___ Record list ___

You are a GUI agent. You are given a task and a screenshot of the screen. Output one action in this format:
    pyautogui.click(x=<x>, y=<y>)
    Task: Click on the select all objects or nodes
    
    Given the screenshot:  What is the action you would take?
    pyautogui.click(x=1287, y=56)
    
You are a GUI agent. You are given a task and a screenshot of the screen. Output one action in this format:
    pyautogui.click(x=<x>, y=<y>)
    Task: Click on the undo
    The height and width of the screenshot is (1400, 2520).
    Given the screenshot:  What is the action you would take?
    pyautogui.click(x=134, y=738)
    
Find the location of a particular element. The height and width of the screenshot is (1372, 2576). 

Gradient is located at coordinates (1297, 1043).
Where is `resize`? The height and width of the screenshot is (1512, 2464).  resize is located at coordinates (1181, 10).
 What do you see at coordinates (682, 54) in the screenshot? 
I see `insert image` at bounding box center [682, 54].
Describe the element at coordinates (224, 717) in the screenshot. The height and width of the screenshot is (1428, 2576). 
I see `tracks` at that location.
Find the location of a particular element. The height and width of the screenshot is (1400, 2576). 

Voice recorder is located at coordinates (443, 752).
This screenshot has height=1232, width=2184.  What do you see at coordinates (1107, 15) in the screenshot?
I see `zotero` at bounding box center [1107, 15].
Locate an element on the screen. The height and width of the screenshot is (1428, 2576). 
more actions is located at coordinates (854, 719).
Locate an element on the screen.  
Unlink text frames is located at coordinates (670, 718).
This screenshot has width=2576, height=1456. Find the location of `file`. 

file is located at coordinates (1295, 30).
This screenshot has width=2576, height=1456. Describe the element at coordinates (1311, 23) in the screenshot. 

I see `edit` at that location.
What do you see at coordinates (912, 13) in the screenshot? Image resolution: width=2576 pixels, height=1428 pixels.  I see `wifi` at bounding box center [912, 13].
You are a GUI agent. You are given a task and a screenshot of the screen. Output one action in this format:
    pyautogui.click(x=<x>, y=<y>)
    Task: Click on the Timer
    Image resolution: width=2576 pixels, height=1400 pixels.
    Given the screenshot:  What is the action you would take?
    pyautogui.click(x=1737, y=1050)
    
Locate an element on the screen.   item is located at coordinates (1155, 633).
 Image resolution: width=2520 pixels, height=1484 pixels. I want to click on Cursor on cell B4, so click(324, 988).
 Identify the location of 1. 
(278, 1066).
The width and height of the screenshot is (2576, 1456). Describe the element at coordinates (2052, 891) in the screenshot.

___

Reproduce the lines above, substituting "desktop assistant" for "GUI agent" wherever it occurs and leaving everything else unchanged.

You are a desktop assistant. You are given a task and a screenshot of the screen. Output one action in this format:
    pyautogui.click(x=<x>, y=<y>)
    Task: Click on the select all objects or nodes
    
    Given the screenshot:  What is the action you would take?
    pyautogui.click(x=1287, y=56)
    
You are a desktop assistant. You are given a task and a screenshot of the screen. Output one action in this format:
    pyautogui.click(x=<x>, y=<y>)
    Task: Click on the undo
    The height and width of the screenshot is (1400, 2520).
    Given the screenshot:  What is the action you would take?
    pyautogui.click(x=134, y=738)
    
Find the location of a particular element. The height and width of the screenshot is (1372, 2576). 

Gradient is located at coordinates (1297, 1043).
Where is `resize`? The height and width of the screenshot is (1512, 2464).  resize is located at coordinates (1181, 10).
 What do you see at coordinates (682, 54) in the screenshot? 
I see `insert image` at bounding box center [682, 54].
Describe the element at coordinates (224, 717) in the screenshot. The height and width of the screenshot is (1428, 2576). 
I see `tracks` at that location.
Find the location of a particular element. The height and width of the screenshot is (1400, 2576). 

Voice recorder is located at coordinates (443, 752).
This screenshot has height=1232, width=2184.  What do you see at coordinates (1107, 15) in the screenshot?
I see `zotero` at bounding box center [1107, 15].
Locate an element on the screen. The height and width of the screenshot is (1428, 2576). 
more actions is located at coordinates (854, 719).
Locate an element on the screen.  
Unlink text frames is located at coordinates (670, 718).
This screenshot has width=2576, height=1456. Find the location of `file`. 

file is located at coordinates (1295, 30).
This screenshot has width=2576, height=1456. Describe the element at coordinates (1311, 23) in the screenshot. 

I see `edit` at that location.
What do you see at coordinates (912, 13) in the screenshot? Image resolution: width=2576 pixels, height=1428 pixels.  I see `wifi` at bounding box center [912, 13].
You are a desktop assistant. You are given a task and a screenshot of the screen. Output one action in this format:
    pyautogui.click(x=<x>, y=<y>)
    Task: Click on the Timer
    Image resolution: width=2576 pixels, height=1400 pixels.
    Given the screenshot:  What is the action you would take?
    pyautogui.click(x=1737, y=1050)
    
Locate an element on the screen.   item is located at coordinates (1155, 633).
 Image resolution: width=2520 pixels, height=1484 pixels. I want to click on Cursor on cell B4, so click(324, 988).
 Identify the location of 1. 
(278, 1066).
The width and height of the screenshot is (2576, 1456). Describe the element at coordinates (2052, 891) in the screenshot.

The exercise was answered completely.